There has been much written about the concept of a data lake. Originally it was an open data environment for exploration and analytics development where a wide variety of data sets from many sources where stored and analyzed to see if they could be used to develop new business value. The data lake was assumed to be implemented on an Apache Hadoop cluster.
When I started looking at the architecture of a data lake back in 2013, there were a number of common challenges associated with data lakes, particularly as the amount of data stored grows, and the number of people using the data lake increases:
- How is the right information located by the users of the data lake?
- How is this information protected whilst still being open for sharing?
- How is new insight derived from the data lake shared across the organization?
- How is the data within the data lake managed so it supports the organization’s workloads?
Working with ING and other IBM colleagues we developed a robust data lake reference architecture that was marketed under the name of the “Data Reservoir”:
- REDP5120: Governing and Managing Big Data for Analytics and Decision Makers,
http://www.redbooks.ibm.com/redpieces/abstracts/redp5120.html?Open - SG24-8274-00: Designing and Operating a Data Reservoir, http://www.redbooks.ibm.com/Redbooks.nsf/RedpieceAbstracts/sg248274.html
- Building a data reservoir to use big data with confidence, http://www.ibmbigdatahub.com/blog/building-data-reservoir-use-big-data-confidence
- IBM DB2 Analytics Accelerator and the data reservoir, http://public.dhe.ibm.com/common/ssi/ecm/im/en/imw14859usen/IMW14859USEN.PDF
This reference architecture had 3 significant differences to it from other work at the time:
- It defined a set of services around the data lake repositories that managed all access and use of the data. Individuals did not have direct access to the data, but worked from automatically populated sandboxes.
- Metadata about the data is used to provide a comprehensive catalog about the data and its properties. This metadata is used by the services to enable self-service access to the data, business-driven data protection and governance of the data.
- The data repositories that organized the data could be hosted on a variety of different data platforms, from Apache Hadoop to relational stores, graph databases and document stores. The data is organized on these platforms in order to provide the appropriate performance for the workloads they supported.
The result is that the data lake is prevented from becoming a data swamp through the metadata and governance capability; the services enable business friendly facades to provide easy access to data; and new data platforms can be brought into the solution as needed without impacting the business users since they still access the data through the services.

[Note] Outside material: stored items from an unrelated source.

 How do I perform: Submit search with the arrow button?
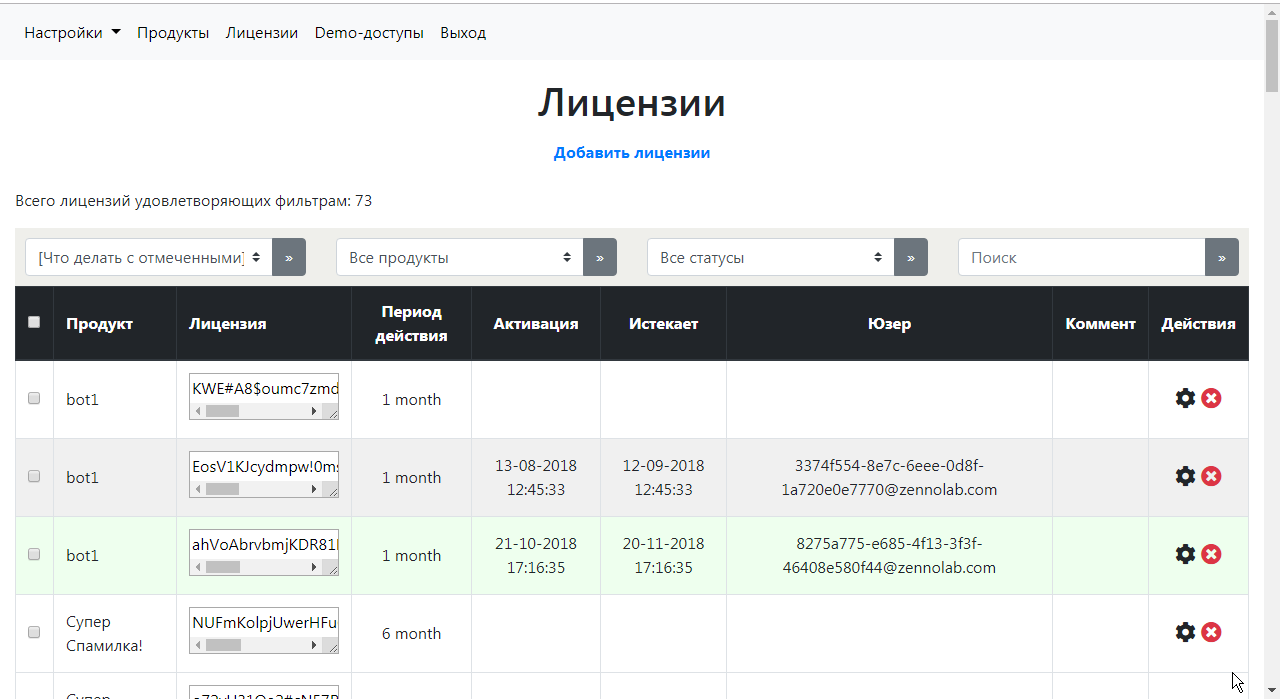[x=1222, y=257]
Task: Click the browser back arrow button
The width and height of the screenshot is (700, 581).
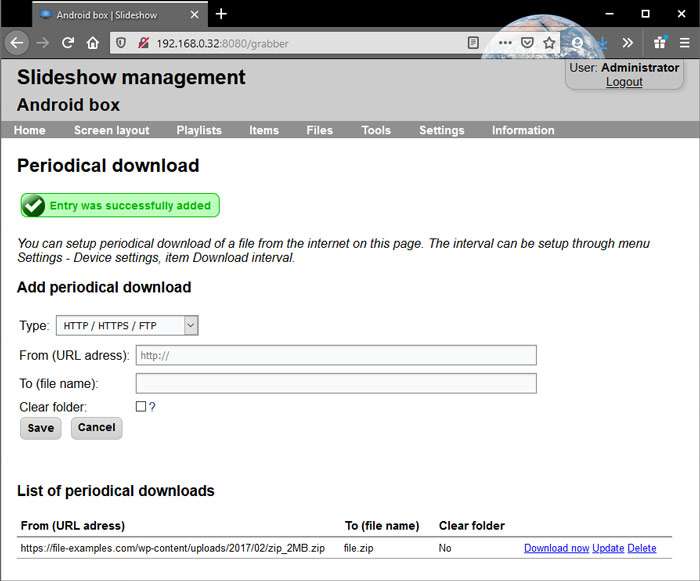Action: point(16,43)
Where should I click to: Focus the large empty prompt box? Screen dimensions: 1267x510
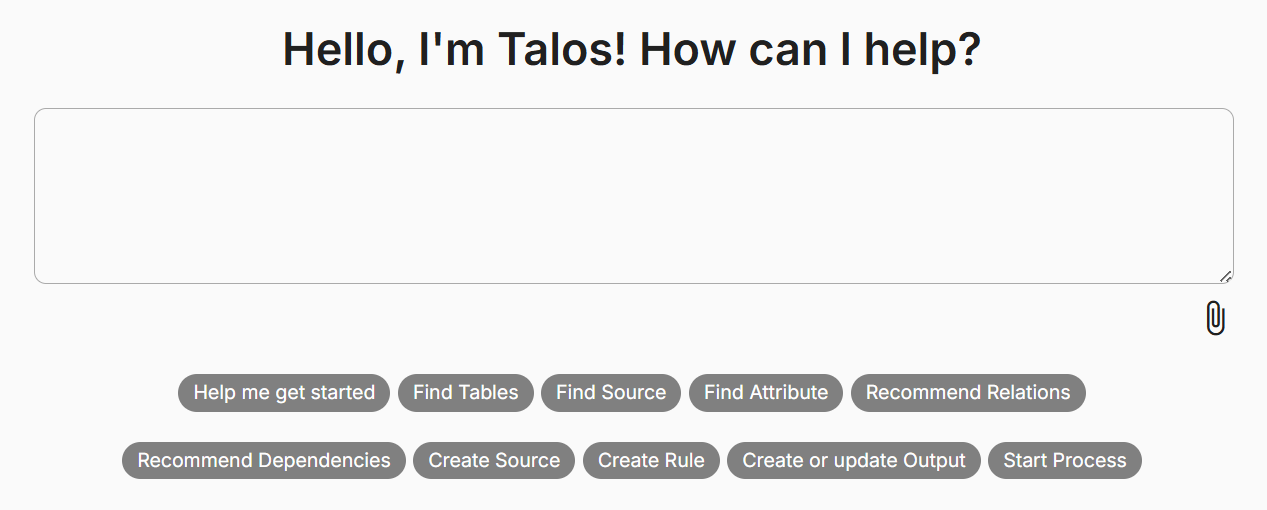633,196

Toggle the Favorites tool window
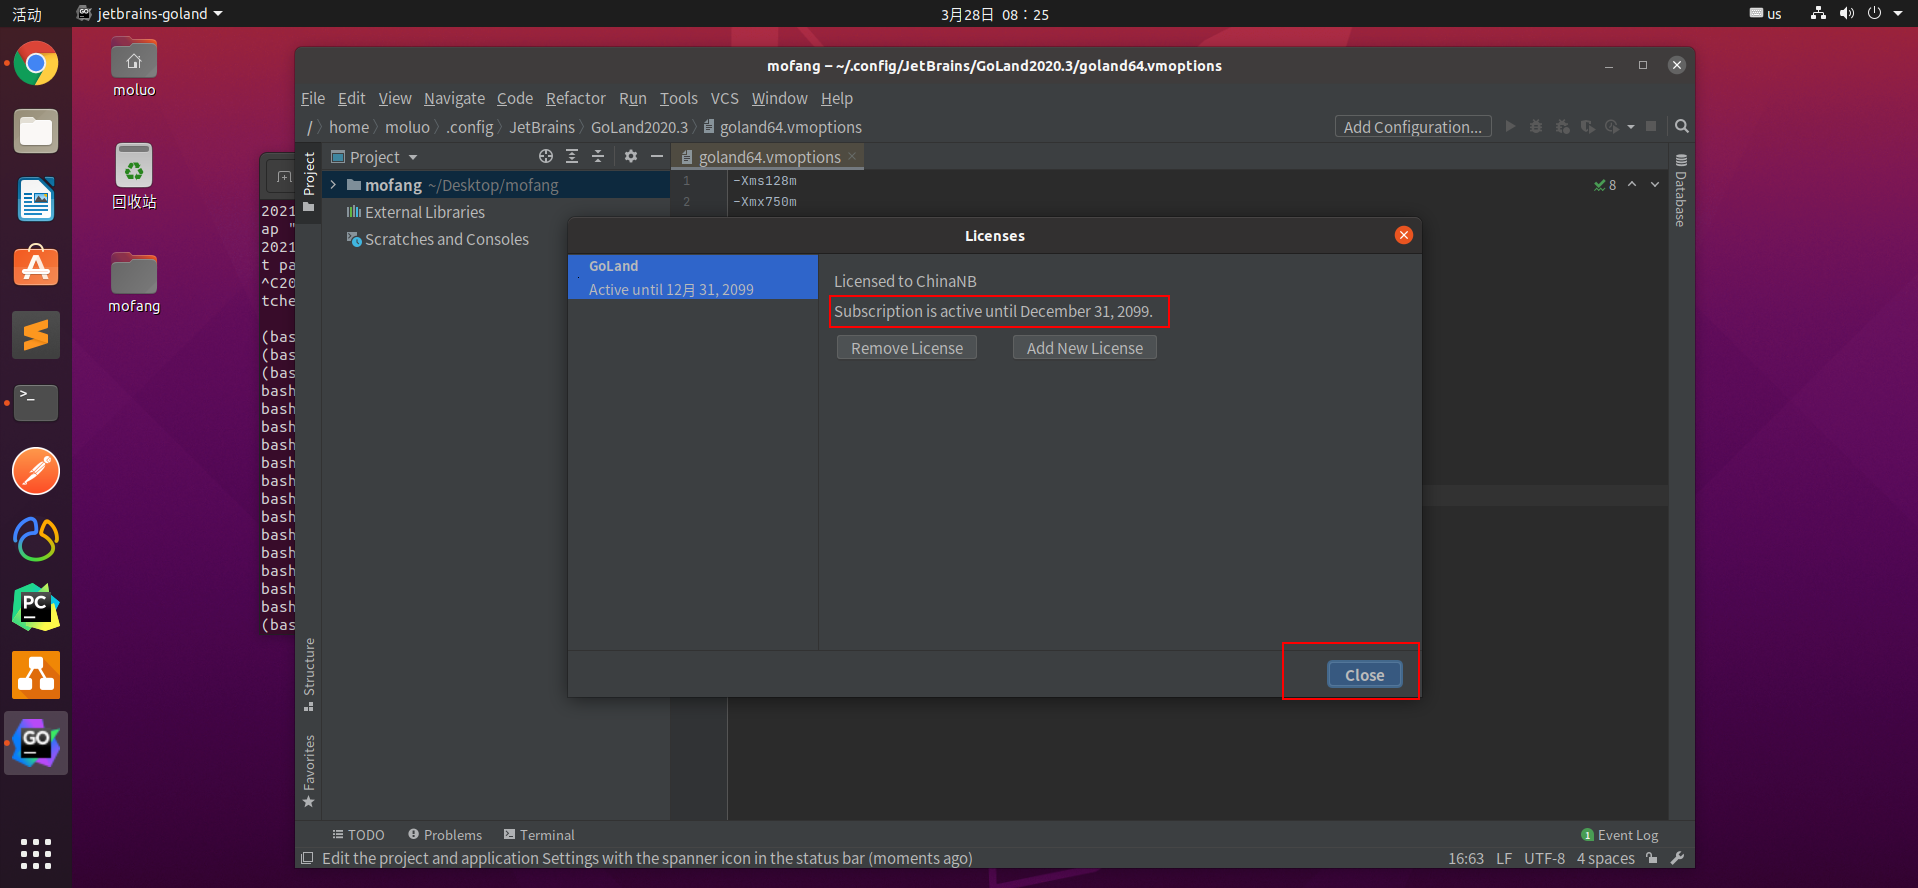(x=309, y=771)
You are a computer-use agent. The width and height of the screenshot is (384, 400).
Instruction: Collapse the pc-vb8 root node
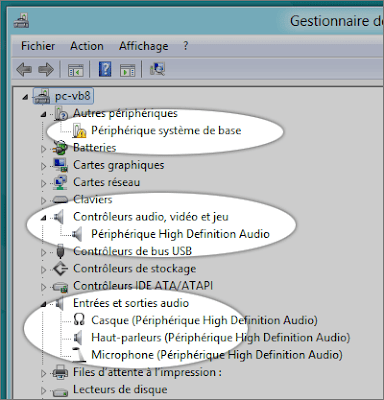click(x=25, y=97)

Building out this data lake reference architecture created significant challenges to the pioneering organizations that were attempting to use the data lake as a means to shift to a more data-driven organization.
- Many data tools tended to see metadata as documentation – not as the configuration of an operational system. This means they did not offer the APIs to access the metadata at runtime, nor were mature enough to support HA and recovery scenarios.
- There were no data tools that covered all of the metadata and functions needed by the data lake. In general the ETL tools had the most mature metadata capability since they were managing the integration and movement between heterogeneous systems[1]. However, even the ETL portfolios did not integrate seamlessly with information virtualization engines, business intelligence reporting tools, data security functions and information lifecycle management tools.
- Many data experts were used to building data warehouses. They were not comfortable with the lack of a common data model, nor were they used to building highly available real-time systems. This lead to
- Data security practices were built around the notion that data and people are siloed to limit the amount of data they can access. The data lake consolidates data from many silos and as such requires a rethink of how data is secured in this environment.
Today the reference architecture has been hardened to address these challenges, and many other thought leaders have added to our knowledge of how to build successful data lakes. In addition, the work to integrate data tools and drive the management of data through metadata has lead to a focus on the ODPi Egeria project as an open metadata and governance platform for solutions such as data lakes.
Notes:
- We used IBM’s InfoSphere Information Governance Catalog as the core metadata store for the data lake because it had a comprehensive metadata model out-of-the box plus tools to populate and use the data lake and open APIs to extend the data model.